__What you will do__
Copy out each of the following lines word for word, with nothing changed.
##########
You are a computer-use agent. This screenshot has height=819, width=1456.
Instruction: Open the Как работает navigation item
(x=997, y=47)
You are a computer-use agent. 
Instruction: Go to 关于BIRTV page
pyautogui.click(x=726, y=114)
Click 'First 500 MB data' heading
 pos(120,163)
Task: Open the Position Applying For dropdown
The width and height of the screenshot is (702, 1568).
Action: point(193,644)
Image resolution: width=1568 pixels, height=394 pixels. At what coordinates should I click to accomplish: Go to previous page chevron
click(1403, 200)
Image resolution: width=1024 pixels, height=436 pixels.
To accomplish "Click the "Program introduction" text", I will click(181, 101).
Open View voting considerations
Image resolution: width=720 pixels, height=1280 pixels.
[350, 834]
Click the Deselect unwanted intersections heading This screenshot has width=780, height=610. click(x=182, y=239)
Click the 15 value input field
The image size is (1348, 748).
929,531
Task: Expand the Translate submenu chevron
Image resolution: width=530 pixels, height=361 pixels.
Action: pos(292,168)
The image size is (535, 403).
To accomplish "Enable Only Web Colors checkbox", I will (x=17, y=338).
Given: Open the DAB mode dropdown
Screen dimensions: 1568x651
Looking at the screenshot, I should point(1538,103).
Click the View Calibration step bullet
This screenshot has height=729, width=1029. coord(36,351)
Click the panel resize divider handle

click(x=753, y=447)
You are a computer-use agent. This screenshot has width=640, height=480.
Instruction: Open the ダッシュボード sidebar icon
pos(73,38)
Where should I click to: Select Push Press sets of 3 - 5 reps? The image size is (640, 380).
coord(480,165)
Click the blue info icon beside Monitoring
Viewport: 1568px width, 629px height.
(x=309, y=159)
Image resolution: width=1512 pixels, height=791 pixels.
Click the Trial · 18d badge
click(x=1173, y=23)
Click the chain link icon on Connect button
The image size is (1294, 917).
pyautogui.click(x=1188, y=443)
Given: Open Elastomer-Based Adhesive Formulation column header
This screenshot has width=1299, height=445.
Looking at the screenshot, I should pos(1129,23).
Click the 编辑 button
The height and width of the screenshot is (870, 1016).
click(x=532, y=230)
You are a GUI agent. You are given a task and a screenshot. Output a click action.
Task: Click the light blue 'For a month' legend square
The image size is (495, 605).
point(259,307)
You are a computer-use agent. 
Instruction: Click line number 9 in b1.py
##########
__Result__
You are a computer-use agent. This screenshot has height=819, width=1456.
Instruction: Open the Как работает navigation item
(x=997, y=47)
You are a computer-use agent. 
Instruction: Go to 关于BIRTV page
pyautogui.click(x=726, y=114)
Click 'First 500 MB data' heading
 pos(120,163)
Task: Open the Position Applying For dropdown
The width and height of the screenshot is (702, 1568).
Action: point(193,644)
Image resolution: width=1568 pixels, height=394 pixels. At what coordinates should I click to accomplish: Go to previous page chevron
click(1403, 200)
Image resolution: width=1024 pixels, height=436 pixels.
To accomplish "Click the "Program introduction" text", I will click(181, 101).
Open View voting considerations
Image resolution: width=720 pixels, height=1280 pixels.
[350, 834]
Click the Deselect unwanted intersections heading This screenshot has width=780, height=610. click(x=182, y=239)
Click the 15 value input field
The image size is (1348, 748).
929,531
Task: Expand the Translate submenu chevron
Image resolution: width=530 pixels, height=361 pixels.
Action: pos(292,168)
The image size is (535, 403).
To accomplish "Enable Only Web Colors checkbox", I will (x=17, y=338).
Given: Open the DAB mode dropdown
Screen dimensions: 1568x651
Looking at the screenshot, I should point(1538,103).
Click the View Calibration step bullet
This screenshot has height=729, width=1029. coord(36,351)
Click the panel resize divider handle

click(x=753, y=447)
You are a computer-use agent. This screenshot has width=640, height=480.
Instruction: Open the ダッシュボード sidebar icon
pos(73,38)
Where should I click to: Select Push Press sets of 3 - 5 reps? The image size is (640, 380).
coord(480,165)
Click the blue info icon beside Monitoring
Viewport: 1568px width, 629px height.
(x=309, y=159)
Image resolution: width=1512 pixels, height=791 pixels.
Click the Trial · 18d badge
click(x=1173, y=23)
Click the chain link icon on Connect button
The image size is (1294, 917).
pyautogui.click(x=1188, y=443)
Given: Open Elastomer-Based Adhesive Formulation column header
This screenshot has width=1299, height=445.
Looking at the screenshot, I should pos(1129,23).
Click the 编辑 button
The height and width of the screenshot is (870, 1016).
click(x=532, y=230)
You are a GUI agent. You are given a task and a screenshot. Output a click action.
Task: Click the light blue 'For a month' legend square
The image size is (495, 605).
point(259,307)
You are a computer-use agent. 
Instruction: Click line number 9 in b1.py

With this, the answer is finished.